L’alfabeto di Donna Marella, che era nata nel 1927, ricostruisce davvero quel particolare vocabolario: va appunto dalla A di Agnelli alla W di Warhol, dalla C di Caracciolo alla T di Truman (Capote), dalla N di New York alla T di Torino. E, oltre a ricostruire un vocabolario, suggerisce anche il codice linguistico e il meccanismo di funzionamento di una storia – italiana ed europea, americana ed occidentale - durata più di cento anni.

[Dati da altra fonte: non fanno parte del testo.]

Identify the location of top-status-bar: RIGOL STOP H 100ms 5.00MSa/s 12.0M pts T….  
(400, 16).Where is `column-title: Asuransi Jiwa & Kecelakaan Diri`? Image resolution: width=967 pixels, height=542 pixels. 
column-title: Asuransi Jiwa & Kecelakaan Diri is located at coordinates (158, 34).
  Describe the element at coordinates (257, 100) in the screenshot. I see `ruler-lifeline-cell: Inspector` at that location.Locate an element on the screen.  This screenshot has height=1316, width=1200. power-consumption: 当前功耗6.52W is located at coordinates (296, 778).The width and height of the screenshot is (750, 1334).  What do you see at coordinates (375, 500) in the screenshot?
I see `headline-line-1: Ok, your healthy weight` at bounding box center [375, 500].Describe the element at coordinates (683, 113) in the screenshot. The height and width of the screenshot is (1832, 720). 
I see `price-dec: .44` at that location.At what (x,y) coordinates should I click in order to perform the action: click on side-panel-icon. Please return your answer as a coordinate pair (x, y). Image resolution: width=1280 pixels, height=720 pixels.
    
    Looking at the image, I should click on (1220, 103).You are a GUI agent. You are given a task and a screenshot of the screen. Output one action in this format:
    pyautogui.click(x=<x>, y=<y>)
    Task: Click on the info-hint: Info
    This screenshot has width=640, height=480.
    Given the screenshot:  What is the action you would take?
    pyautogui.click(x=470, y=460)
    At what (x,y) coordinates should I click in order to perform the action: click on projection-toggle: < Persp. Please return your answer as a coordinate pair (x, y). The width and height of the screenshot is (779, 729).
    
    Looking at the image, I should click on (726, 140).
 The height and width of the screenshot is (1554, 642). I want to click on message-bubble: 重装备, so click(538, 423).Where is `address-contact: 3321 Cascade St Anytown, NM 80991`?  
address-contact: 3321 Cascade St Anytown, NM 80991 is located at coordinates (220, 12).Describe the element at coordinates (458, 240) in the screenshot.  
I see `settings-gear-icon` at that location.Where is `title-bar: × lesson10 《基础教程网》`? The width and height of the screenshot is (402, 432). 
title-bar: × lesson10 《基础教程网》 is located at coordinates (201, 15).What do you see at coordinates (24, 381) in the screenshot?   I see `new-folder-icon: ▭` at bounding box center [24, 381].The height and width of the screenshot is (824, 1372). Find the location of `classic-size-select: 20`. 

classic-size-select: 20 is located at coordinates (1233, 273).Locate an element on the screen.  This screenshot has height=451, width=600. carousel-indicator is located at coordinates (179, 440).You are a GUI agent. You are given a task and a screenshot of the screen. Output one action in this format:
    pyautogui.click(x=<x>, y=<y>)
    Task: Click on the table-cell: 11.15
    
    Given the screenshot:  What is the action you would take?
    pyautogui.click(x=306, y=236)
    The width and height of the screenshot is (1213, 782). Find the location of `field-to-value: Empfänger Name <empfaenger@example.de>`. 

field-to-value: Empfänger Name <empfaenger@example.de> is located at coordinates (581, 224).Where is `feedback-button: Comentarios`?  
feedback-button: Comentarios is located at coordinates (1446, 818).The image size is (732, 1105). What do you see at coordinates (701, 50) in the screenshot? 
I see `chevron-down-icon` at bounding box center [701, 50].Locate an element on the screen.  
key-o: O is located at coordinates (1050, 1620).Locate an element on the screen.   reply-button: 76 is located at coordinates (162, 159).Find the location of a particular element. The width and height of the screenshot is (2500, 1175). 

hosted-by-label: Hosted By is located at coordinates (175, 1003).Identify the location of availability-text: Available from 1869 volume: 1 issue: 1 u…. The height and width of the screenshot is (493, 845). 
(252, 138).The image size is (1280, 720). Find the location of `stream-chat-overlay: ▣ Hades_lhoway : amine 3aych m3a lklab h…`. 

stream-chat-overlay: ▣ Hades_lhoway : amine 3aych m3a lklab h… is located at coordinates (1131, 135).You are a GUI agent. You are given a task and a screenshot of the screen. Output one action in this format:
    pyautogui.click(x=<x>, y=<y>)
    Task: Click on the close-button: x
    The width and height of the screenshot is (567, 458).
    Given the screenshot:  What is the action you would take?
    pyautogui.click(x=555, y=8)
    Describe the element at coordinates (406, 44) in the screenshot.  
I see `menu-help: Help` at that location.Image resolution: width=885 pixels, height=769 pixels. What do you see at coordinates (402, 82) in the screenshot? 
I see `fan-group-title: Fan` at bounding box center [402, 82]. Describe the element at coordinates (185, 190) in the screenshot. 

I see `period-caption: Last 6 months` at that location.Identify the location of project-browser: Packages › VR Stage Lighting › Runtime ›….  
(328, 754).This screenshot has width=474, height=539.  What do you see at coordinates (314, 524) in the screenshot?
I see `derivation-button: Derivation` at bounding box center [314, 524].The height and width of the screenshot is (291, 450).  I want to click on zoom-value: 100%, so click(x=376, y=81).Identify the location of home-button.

Il matrimonio celebrato con Gianni Agnelli nel 1953 nel castello di Osthoffen a Strasburgo è infatti un esempio paradigmatico del metodo adoperato dalle classi dirigenti per generarsi e rigenerarsi: unire nell’amore e nel matrimonio, nei sentimenti e nelle famiglie l’avvicendarsi delle élite. Il sangue e la ricchezza. La storia e il presente. Il passato e il futuro. Donna Marella era prima di tutto Marella Caracciolo di Castagneto, un fiore della antica nobiltà aristocratica napoletana (era figlia del diplomatico Filippo Caracciolo dei Principi di Castagneto) unitosi quel giorno a Gianni Agnelli, il nipote del senatore Giovanni Agnelli, fondatore della Fiat.
Da questa unione sono nati Edoardo e Margherita, che le ha dato otto nipoti: John, Lapo, Ginevra, Pietro, Sofia, Maria, Anna e Tatiana. Una unione – quella di Donna Marella e di Gianni Agnelli - segnata dalla tragedia della morte del figlio Edoardo, che si è tolto la vita nel 2000, e dal conflitto legale innescatosi con la figlia Margherita per questioni ereditarie dopo la scomparsa dell’Avvocato, avvenuta nel 2003.
La passione per l’arte – insieme alla letteratura la base della cultura comune delle élite cosmopolite del secolo scorso - l’ha portata a diventare membro dell’International Council del Moma di New York e del Tate International Council di Londra. E a comporre, con il marito, una collezione privata di Canaletto e Canova, Manet e Renoir, Picasso e Matisse, Severini e Modigliani. Una collezione donata alla Fondazione Giovanni e Marella Agnelli, ospitata nella struttura di vetro progettata da Renzo Piano che si trova sul tetto del Lingotto a Torino.
Il legame con l’establishment e il jet set americano - in quel suo inimitabile cocktail di arte e divertimenti, cultura e potere – ha evidenziato la centralità – in senso soprattutto “atlantico” - degli Agnelli: Gianni e Marella hanno contribuito a mantenere l’Italia, uscita sconfitta dalla Seconda Guerra Mondiale, nel novero delle democrazie occidentali garantendo personalmente, con le loro frequentazioni e il loro charme, per un Paese che stava rinascendo ma che aveva non poche macchie. La famiglia Kennedy. Truman Capote e le sue – le loro – amiche: da Gloria Vanderbilt a Pamela Harriman, da Babe Paley a Jacqueline Kennedy-Onassis. La celebre fotografia (lei, da sola) di Richard Avedon, in cui spicca il collo lungo ed elegante (da qui il soprannome “il cigno”). Le colorate serigrafie (lei con il marito) di Andy Warhol.
Realtà e rappresentazione. Vita pubblica e passioni private: il giardinaggio a Villa Frescot a Torino e nelle casa di Villar Perosa e di Marrakech. Una pratica descritta in “Giardino Segreto” (per Rizzoli nel 1998). E, poi, le piante e i fiori usati come punti di partenza per ricordare i propri incontri e le proprie esperienze in “Ho coltivato il mio giardino” (con la nipote Marella Caracciolo Chia, per Adelphi, nel 2014).
Raccontando di sé e del fratello Carlo, poco più che bambini a Firenze, scriveva in “Gocà”, l’autobiografia pubblicata da Adelphi nel 2015: «La notte, dalla finestra aperta, con Carlo, avevamo già scoperto le lucciole brillare, mobili e intermittenti sul prato davanti a casa. Quando l’afa cominciava a pesare su Firenze, in casa si decideva che era il momento di partire per la montagna». Donna Marella è partita per sempre.